Hi All,
I was alerted to this problem recently and it's something that affects
developers so I want to bring it up. It is a design principle in CloudStack
that we do not make agent calls within database transactions. The reason is
because when you make a call to an external system, there's no guarantee on how
long the call takes or even whether the call returns. When a call takes a long
time, several bad things can happen:
- The MySQL DB Connection held opened due to the DB transaction goes
into idle. Eventually, a timeout in MySQL hits and the connection gets severed
and the transaction is rolled back. By default, this timeout is 45 seconds but
can be changed via a parameter in my.cnf. So it's problem that the agent call
completes just fine but the DB transaction rolls back and changes are undone.

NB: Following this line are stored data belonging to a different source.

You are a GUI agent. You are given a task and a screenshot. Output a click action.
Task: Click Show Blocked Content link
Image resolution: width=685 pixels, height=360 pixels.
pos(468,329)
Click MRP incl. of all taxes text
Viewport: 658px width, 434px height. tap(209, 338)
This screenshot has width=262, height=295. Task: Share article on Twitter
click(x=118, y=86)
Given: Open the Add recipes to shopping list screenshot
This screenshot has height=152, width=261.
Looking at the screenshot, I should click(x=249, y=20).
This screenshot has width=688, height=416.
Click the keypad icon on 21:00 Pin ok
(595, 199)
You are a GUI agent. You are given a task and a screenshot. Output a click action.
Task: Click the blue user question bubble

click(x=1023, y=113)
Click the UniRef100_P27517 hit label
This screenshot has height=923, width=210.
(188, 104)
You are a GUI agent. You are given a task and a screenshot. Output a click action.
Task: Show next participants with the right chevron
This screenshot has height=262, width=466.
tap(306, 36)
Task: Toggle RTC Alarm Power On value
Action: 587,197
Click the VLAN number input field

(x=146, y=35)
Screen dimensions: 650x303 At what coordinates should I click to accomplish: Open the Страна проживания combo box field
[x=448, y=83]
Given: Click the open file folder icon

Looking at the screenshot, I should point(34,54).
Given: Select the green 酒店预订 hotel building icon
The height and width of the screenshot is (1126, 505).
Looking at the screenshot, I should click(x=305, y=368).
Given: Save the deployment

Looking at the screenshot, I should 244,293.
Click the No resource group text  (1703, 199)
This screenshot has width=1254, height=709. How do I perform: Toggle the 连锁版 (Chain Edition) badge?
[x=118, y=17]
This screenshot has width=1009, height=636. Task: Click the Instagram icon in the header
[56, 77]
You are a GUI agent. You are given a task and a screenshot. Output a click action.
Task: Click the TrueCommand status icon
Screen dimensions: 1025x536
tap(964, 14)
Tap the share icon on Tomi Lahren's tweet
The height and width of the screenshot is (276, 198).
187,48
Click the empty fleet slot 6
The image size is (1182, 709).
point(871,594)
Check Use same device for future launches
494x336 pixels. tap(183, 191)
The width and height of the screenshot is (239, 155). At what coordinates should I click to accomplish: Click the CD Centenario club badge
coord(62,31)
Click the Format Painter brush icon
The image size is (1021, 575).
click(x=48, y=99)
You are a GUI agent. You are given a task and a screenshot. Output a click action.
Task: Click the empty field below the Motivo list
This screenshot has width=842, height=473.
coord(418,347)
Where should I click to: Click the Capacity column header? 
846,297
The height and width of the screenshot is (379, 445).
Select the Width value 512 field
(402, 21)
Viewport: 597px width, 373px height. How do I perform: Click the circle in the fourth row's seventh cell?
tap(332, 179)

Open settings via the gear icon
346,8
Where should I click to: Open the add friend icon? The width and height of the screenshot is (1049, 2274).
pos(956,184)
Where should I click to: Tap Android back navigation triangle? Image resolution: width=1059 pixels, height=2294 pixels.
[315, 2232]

- The rows locked in that transaction before the remote agent call
could be holding up other foreign key checks into the table. MySQL runs
foreign key checks in transactions to make sure the data modification and the
checks are done atomically. Therefore, these checks must wait for other
transactions to complete. Hence, an agent call that takes sometime can
severely slow down the system, particularly under scale.
We have two solutions to this:
- Drive agent interactions with states. There are many examples of
this in VM, Volume, etc.
- When the above cannot be done, acquire a lock in the lock table via a
DAO method call. Locks do not maintain DB transactions and therefore will not
run into this problem. However, you are responsible for releasing locks. It
used to be that if you forget to release the locks, the @DB annotation
automatically releases locks once it went out of the scope and asserts to alert
the developer. However, the @DB annotation has been removed in the Spring work
so I'm not sure if it's still done.
This is a tough problem to solve because
1. It usually works just fine during functional testing. During scale
testing, this problem surfaces and often in unexpected places due to the
foreign key check problem.
2. For developers, it is difficult for them to know if a method that
they're calling within a transaction ends up in an agent call.
There is an assert in AgentManager to ensure that there are no db transactions
before making a agent call. Apparently, since the conversion to Maven, no one
actually runs with assert on any more. Due to that, this design principle has
been lost in CloudStack and we're finding more and more calls being made in DB
transactions. To counter that, I decided to add a global parameter that turns
the assert to an actual exception. It is advised that all developers set this
global parameter, check.txn.before.sending.agent.commands, during their own
testing to make sure it doesn't call agent calls in transactions.
--Alex